The algorithm was pioneered by Georges-Louis Leclerc de Buffon in 1733.
Overlay a unit square over a quadrant of a circle. Throw m random number pairs and count how many of the pairs lie inside the circle (the number pairs inside the circle is denoted by n). Pi is then approximated by:
4*m
Pi = ---
n
The implementation of this algorithm using total_count random number pairs in a nutshell is given in the program below:
import numpy
np.random.seed(2017)
def inside_circle(total_count):
x = np.float32(np.random.uniform(size=total_count))
y = np.float32(np.random.uniform(size=total_count))
radii = np.sqrt(x*x + y*y)
filtered = np.where(radii<=1.0)
count = len(radii[filtered])
return count
def estimate_pi(total_count):
count = inside_circle(total_count)
return (4.0 * count / total_count)
For generating pseudo-random numbers, we sample the uniform probability distribution in the default floating point interval from 0 to 1. The sqrt step is not required directly, but Lola includes it here for clarity. numpy.where is used obtain the list of indices that correspond to radii which are equal or smaller than 1.0. At last, this list of indices is used to filter-out the numbers in the radii array and obtain its length, which is the number Lola are after.
Lola finishes writing the pi estimation and comes up with a small python script, that she can launch from the command line:
$ module load python/3.7.0
$ python3 ./serial_numpi.py 1000000000
[serial version] required memory 11444.092 MB
[serial version] pi is 3.141557 from 1000000000 samples
She must admit that the application takes quite long to finish. Yet another reason to use a cluster or any other remote resource for these kind of applications that take quite a long time. But not everyone has a cluster at his or her disposal. So she decides to parallelize this algorithm first so that it can exploit the number cores that each machine on the cluster or even her laptop has to offer.

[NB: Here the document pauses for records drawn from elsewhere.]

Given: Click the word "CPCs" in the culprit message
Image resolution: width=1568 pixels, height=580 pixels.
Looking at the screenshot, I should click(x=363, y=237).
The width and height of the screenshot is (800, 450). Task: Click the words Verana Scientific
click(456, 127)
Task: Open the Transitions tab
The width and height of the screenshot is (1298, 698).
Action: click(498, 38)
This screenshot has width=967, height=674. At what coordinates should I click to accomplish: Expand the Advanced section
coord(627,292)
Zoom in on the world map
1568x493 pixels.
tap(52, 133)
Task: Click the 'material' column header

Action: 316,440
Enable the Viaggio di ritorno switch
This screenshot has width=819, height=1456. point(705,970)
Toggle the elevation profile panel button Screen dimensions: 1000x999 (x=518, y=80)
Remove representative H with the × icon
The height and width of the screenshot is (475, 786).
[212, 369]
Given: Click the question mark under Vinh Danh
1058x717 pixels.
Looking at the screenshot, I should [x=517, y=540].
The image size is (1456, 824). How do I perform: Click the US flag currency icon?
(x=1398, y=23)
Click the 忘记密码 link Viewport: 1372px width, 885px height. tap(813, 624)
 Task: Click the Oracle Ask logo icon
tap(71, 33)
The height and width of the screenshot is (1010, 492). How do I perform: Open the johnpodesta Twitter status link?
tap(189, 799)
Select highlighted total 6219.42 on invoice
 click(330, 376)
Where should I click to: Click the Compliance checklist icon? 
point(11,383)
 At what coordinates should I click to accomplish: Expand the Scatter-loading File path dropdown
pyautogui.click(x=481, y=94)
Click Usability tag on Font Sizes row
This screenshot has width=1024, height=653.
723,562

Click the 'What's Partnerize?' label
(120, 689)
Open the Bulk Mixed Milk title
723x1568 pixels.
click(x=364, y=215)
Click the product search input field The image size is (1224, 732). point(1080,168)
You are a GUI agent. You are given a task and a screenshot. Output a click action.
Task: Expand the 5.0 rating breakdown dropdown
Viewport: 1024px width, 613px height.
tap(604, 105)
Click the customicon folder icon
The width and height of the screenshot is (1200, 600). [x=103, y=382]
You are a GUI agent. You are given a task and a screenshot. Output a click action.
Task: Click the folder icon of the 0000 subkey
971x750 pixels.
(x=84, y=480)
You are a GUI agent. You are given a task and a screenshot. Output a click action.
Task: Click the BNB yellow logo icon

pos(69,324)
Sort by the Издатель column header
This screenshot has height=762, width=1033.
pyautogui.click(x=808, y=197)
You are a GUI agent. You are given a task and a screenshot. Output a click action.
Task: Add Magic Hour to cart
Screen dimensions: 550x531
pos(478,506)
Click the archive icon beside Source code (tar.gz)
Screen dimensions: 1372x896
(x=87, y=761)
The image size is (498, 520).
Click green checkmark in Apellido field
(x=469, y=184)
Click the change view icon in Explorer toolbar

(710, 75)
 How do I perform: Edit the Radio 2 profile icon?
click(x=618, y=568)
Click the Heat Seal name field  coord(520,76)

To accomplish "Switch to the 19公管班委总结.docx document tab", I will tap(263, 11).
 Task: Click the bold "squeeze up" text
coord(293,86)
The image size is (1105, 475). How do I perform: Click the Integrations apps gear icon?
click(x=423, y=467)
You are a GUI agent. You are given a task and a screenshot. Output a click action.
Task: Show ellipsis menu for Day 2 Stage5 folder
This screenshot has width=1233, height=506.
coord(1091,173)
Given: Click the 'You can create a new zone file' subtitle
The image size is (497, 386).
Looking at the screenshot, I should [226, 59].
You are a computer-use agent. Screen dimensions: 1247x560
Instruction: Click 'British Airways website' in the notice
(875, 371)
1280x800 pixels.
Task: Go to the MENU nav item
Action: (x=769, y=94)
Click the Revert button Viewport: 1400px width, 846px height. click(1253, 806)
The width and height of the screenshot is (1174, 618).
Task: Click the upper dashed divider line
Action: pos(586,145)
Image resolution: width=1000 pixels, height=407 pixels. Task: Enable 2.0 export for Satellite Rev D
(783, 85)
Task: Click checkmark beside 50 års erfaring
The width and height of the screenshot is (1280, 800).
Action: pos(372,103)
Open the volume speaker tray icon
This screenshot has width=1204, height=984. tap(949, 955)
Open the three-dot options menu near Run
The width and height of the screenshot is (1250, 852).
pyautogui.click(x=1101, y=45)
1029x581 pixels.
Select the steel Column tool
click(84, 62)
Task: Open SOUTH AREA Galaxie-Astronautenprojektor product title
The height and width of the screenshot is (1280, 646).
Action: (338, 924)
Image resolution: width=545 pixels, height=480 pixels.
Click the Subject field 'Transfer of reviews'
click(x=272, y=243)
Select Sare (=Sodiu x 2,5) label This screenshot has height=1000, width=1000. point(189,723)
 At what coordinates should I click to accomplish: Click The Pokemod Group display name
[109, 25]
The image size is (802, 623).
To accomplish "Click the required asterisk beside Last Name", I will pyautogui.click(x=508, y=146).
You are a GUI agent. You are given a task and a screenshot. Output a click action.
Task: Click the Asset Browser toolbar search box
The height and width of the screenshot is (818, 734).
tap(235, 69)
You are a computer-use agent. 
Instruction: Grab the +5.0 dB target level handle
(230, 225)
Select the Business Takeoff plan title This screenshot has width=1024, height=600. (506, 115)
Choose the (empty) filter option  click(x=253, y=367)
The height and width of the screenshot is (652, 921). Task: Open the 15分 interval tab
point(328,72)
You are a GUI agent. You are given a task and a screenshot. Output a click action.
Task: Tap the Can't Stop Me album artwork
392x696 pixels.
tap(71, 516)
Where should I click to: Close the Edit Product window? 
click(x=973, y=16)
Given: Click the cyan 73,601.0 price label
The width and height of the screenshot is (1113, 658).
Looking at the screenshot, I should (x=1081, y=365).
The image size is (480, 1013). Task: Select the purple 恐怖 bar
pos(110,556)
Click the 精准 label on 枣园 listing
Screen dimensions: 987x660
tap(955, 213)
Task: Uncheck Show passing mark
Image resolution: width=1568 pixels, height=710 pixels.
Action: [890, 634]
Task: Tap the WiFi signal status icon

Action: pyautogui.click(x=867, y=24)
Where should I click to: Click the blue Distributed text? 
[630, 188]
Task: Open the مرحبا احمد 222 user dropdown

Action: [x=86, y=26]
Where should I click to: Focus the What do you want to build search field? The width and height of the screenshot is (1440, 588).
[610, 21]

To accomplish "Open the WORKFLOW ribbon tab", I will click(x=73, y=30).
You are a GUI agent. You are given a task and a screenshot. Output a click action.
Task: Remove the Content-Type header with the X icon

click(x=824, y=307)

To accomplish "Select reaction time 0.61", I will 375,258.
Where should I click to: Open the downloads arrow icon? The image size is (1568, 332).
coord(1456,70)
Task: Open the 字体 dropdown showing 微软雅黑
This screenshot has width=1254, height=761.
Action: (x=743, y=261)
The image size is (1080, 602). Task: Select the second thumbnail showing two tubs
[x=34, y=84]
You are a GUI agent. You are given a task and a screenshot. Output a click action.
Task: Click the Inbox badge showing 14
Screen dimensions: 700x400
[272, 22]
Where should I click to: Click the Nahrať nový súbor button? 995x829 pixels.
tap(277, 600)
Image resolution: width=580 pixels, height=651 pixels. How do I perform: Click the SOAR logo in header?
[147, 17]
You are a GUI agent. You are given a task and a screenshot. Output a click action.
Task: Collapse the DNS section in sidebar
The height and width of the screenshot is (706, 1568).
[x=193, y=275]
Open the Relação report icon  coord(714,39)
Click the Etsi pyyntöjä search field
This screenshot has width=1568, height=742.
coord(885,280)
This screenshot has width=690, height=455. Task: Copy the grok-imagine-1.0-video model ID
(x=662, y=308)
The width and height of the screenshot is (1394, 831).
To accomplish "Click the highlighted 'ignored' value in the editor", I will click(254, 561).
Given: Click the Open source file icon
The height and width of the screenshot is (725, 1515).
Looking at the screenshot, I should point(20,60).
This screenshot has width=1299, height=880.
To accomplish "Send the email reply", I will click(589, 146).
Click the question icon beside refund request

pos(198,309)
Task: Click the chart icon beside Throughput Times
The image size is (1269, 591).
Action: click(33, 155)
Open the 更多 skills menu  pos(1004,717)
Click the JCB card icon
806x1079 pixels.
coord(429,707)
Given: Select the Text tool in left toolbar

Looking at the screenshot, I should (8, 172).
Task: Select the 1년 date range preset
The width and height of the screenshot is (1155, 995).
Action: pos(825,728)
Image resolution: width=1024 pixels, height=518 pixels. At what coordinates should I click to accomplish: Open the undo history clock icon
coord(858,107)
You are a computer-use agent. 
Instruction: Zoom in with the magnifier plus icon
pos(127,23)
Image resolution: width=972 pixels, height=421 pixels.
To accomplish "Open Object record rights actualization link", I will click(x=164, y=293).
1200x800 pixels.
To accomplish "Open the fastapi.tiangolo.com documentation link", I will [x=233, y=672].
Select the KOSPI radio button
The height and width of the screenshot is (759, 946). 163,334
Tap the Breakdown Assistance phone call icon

Premature Optimisation is the root of all evil!
Before venturing out and trying to accelerate a program, it is utterly important to find the hot spots of it by means of measurements. For the sake of this tutorial, we use the Line_Profiler of python. Your language of choice most likely has similar utilities.
to install the profiler, please issue the following commands. These commands work around a bug in the interaction between the Line Profiler and the Python modules used by Supercomputing Wales. To install the profiler on your own comptuer simply run pip3 install line_profiler.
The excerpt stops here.